• **Work instruction**: The listing that follows must be retyped exactly, without its pictures.

- Opening Delimiter -

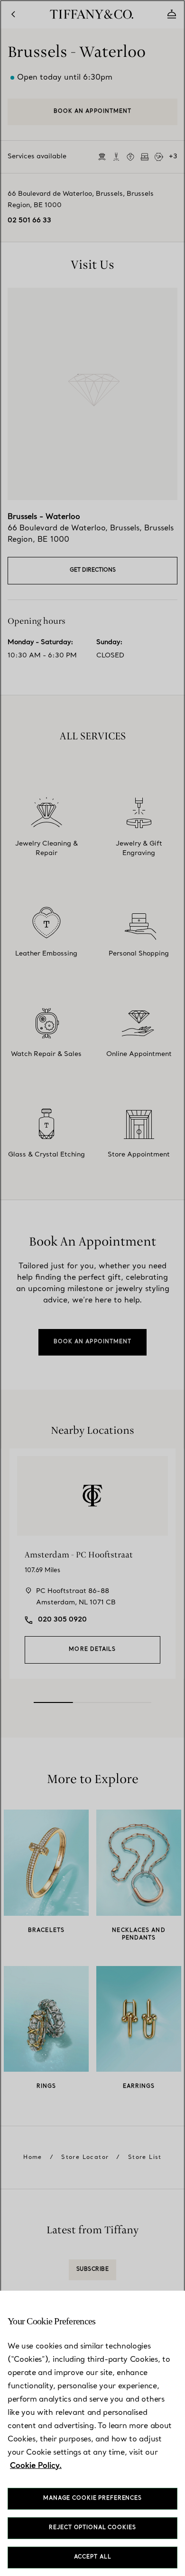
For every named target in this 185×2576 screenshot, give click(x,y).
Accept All (92, 2557)
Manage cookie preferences (92, 2498)
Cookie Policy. (36, 2466)
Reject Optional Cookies (92, 2528)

- Closing Delimiter -

• **Solution to this exercise**:
For every named target in this 185×2576 screenshot, give click(x,y).
Accept All (92, 2557)
Manage cookie preferences (92, 2498)
Cookie Policy. (36, 2466)
Reject Optional Cookies (92, 2528)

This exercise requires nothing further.